LOUISVILLE, Ky. -- West Virginia traveled here with eight scholarship players and used just seven Wednesday night. With the leading scorer suspended indefinitely, the Mountaineers went 8:18 in the second half without a point and 13:40 without a basket. A 13-0 run turned a big lead into a deficit and sent the KFC Yum! Center crowd of 21,957 into an intimidating tizzy.
Yet when the end arrived, WVU had an 81.6-percent shooter at the foul line with a chance to perhaps clinch the game with 25 seconds remaining.
And Truck Bryant missed both his shots.
No matter. Louisville's last gasp was an acrobatic scoop shot high off the glass taken between two tall defenders.
And Peyton Siva scored with 4.5 seconds left to win the game for the 23rd-ranked Cardinals, 55-54.
"We had our chances at the end. We didn't capitalize and they did," WVU forward Cam Thoroughman said. "I don't know what else to say."
He didn't need to. The Mountaineers went from up 11 in the second half to down by six. They missed 12 consecutive shots and scored just three points between making baskets with 15:10 and 1:30 remaining.
Still, a 3-pointer from Dalton Pepper with 1:30 to go and then a Louisville miss gave Bryant two shots at the foul line. Bryant missed both after missing a pair two minutes earlier.
"Those are free throws - they're free," Bryant said. "I need to make them. I usually make them. I'm an 80-percent shooter. It's rough not to make them in a clutch situation like that."
His misses were compounded by Siva's shot to save the Cardinals.
"That's the kind of shot we want someone to shoot, I think, but it went in," Thoroughman said.
Playing without leading scorer Casey Mitchell and his 16.8 points per game and forward Dan Jennings, who had been starting before deserting his team Sunday, the Mountaineers played remarkably well in the first half and then remarkably poor in the second half.
WVU shot 15-for-33 in the first half to take a 37-26 lead and then 4-for-22 in the second half to be outscored 29-17. The Mountaineers had won 37 in a row when the opponent failed to score 70 points.
"We had shots," Coach Bob Huggins said. "We missed two layups. We missed all kinds of shots around the rim. It's not like we didn't have shots. But we didn't make shots and their zone got tighter.
"We spread it out in the first half and they thought we might make a shot. I thought we might to. They tricked me."
WVU's offensive woes and Louisville's eventual defensive prowess were best illustrated by Joe Mazzulla. He was 8-for-10 in the first half - including two 3s after making one this season and one in each of the previous two seasons - to get to a career-high 18 points.

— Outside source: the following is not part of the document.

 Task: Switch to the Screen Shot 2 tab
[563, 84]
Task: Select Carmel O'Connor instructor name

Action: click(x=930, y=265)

"What was happening was we were giving him his left hand and we were going for the ball fake," Louisville Coach Rick Pitino said of the left-handed Mazzulla. "We were really concentrating on stopping other people, not that we don't have respect for Mazzulla. We knew where he was in the second half."
He was 0-for-2 and scoreless after halftime.
"I wasn't going to go out there and shoot it just to shoot it," Mazzulla said. "They did a better job in the second half closing the lanes and getting in passing lanes and getting out on our shooters."